Contrairement à ce qui avait été déclaré le printemps dernier, le détaillant Loblaw ne souhaite plus ramener au Québec le nom Héritage. Le détaillant prévoyait alors convertir un certain nombre de Maxi aux couleurs de la défunte enseigne, en plus de les franchiser. Maintenant que les conventions collectives sont signées, les plans ont changé.

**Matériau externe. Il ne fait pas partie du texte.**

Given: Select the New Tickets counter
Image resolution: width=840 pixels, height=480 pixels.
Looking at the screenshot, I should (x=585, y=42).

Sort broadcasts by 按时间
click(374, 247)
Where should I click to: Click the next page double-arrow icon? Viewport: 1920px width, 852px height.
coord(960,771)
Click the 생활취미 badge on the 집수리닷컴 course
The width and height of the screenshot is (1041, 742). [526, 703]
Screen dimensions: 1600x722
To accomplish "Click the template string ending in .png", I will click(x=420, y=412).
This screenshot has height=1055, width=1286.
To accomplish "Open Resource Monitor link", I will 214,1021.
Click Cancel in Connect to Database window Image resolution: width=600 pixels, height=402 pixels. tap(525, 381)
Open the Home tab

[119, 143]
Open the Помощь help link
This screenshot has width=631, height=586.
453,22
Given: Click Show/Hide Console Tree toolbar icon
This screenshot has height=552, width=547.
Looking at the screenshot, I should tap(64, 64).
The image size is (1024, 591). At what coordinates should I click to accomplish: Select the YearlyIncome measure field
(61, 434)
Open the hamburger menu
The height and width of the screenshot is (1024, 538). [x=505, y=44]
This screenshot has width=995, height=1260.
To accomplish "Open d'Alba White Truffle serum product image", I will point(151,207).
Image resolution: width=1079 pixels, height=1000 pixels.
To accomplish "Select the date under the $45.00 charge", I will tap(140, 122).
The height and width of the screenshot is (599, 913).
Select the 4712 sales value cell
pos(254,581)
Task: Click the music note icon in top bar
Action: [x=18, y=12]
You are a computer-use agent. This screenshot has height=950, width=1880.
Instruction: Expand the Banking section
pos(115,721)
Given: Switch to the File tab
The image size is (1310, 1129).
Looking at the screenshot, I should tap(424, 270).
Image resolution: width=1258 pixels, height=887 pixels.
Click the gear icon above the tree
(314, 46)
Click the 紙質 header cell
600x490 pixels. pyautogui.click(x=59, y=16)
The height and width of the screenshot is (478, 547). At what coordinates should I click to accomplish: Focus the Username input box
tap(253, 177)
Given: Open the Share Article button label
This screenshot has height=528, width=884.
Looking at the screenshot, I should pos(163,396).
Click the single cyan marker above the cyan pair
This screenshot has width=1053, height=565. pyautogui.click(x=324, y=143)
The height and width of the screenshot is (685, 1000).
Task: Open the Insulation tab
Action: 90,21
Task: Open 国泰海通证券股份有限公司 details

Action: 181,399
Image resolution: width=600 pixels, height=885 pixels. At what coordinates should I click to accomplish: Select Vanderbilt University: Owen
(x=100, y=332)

«Héritage, c'était un projet qui visait un nombre précis de magasins. Ça n'aura pas lieu. Ils vont demeurer des Maxi. Notre objectif est toujours d'assurer la viabilité des magasins et de servir les clients de façon optimale. [...] Un concours de circonstances fait en sorte que conserver l'enseigne Maxi est la façon la plus efficace d'atteindre cet objectif», a expliqué la directrice des communications de Loblaw au Québec, Johanne Héroux, à La Presse Affaires.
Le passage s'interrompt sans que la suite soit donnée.